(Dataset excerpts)

--- START ---

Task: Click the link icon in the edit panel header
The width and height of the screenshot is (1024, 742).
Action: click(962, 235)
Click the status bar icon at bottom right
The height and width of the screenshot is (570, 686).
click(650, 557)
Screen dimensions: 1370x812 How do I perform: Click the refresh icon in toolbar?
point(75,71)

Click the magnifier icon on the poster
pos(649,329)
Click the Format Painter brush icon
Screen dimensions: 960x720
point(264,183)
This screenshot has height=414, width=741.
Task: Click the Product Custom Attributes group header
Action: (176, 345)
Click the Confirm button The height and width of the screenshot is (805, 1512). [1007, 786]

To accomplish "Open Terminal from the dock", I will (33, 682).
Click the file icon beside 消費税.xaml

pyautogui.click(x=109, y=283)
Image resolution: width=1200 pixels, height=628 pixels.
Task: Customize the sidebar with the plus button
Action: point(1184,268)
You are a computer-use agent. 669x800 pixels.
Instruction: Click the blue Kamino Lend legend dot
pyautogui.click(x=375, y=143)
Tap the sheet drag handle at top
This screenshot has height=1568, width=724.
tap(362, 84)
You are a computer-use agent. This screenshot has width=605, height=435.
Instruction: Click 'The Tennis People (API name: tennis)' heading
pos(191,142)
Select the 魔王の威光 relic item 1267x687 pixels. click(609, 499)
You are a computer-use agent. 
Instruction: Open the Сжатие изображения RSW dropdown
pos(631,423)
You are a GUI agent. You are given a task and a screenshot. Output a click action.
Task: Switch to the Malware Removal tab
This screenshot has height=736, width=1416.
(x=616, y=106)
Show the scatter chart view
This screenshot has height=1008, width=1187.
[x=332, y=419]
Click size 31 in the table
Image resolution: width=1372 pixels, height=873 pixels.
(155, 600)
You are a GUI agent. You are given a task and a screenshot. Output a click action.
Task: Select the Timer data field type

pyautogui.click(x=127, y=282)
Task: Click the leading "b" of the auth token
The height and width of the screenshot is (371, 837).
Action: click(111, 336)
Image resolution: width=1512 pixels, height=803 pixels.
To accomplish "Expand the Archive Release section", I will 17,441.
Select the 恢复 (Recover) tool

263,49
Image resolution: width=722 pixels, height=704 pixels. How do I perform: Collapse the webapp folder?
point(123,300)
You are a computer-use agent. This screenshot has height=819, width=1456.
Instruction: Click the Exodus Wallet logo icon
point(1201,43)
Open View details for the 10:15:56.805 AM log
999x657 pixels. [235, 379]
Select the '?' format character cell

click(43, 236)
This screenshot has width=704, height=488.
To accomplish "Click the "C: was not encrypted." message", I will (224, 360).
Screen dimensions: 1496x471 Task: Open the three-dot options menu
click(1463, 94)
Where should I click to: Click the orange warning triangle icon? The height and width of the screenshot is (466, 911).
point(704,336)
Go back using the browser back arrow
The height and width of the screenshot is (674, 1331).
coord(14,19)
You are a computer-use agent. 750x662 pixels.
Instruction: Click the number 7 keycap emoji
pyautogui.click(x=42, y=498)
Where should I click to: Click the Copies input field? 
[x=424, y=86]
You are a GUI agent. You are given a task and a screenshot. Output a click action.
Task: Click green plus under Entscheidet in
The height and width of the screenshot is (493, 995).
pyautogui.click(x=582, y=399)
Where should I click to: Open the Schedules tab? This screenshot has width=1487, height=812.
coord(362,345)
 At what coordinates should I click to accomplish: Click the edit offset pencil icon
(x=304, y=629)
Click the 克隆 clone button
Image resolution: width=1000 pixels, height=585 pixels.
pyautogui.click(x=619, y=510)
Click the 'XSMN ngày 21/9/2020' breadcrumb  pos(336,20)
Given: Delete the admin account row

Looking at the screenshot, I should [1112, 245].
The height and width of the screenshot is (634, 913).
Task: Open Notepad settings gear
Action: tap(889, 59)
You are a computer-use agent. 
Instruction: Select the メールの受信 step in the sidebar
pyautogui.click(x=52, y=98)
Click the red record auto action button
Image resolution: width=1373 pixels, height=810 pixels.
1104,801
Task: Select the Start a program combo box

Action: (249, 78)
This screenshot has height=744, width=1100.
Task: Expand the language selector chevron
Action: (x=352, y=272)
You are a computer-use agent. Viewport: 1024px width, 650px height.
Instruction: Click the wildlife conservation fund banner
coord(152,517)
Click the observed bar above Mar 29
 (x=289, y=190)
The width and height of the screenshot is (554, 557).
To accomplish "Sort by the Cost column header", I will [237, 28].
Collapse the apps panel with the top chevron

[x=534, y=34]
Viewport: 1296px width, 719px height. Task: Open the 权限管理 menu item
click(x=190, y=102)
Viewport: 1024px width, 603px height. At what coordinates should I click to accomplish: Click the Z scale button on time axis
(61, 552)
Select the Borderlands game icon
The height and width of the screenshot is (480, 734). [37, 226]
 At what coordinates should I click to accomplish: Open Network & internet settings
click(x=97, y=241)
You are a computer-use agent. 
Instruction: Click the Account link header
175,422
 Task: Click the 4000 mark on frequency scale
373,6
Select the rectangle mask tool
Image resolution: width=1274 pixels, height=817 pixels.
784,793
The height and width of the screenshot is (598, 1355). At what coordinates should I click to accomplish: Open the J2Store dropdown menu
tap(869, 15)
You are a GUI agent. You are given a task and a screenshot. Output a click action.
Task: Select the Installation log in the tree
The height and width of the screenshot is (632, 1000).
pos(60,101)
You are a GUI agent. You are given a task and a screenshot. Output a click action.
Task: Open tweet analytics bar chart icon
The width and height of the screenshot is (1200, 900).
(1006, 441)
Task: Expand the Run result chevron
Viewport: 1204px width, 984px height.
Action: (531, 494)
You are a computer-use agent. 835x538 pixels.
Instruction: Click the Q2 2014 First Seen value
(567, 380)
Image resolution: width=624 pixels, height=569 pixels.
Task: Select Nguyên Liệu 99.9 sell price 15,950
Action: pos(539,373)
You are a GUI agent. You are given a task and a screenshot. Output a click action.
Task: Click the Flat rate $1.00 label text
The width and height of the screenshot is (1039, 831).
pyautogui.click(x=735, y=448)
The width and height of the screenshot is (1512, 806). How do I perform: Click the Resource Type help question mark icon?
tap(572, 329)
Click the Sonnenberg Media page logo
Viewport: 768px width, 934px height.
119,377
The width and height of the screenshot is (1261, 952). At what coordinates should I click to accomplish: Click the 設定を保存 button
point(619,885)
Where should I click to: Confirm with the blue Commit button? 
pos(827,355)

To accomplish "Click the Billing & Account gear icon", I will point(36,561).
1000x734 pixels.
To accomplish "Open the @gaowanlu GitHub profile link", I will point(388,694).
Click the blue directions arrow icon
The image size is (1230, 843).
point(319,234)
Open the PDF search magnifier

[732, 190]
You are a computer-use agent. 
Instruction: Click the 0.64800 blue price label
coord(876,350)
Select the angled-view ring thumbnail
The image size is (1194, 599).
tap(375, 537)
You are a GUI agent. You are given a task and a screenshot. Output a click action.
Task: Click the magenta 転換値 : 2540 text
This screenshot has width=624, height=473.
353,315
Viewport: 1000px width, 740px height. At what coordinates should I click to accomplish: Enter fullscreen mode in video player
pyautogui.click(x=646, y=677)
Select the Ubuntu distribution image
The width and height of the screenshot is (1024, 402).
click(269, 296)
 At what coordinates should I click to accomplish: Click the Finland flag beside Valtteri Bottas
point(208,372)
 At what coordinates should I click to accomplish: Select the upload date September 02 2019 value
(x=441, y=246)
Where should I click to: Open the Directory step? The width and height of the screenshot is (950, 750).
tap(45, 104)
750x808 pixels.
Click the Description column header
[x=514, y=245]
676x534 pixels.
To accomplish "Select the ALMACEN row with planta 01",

--- END ---

Work to be completed: An answer is complete only when it holds every line above containing the string "text".

Task result:
Task: Click the Flat rate $1.00 label text
Task: Click the magenta 転換値 : 2540 text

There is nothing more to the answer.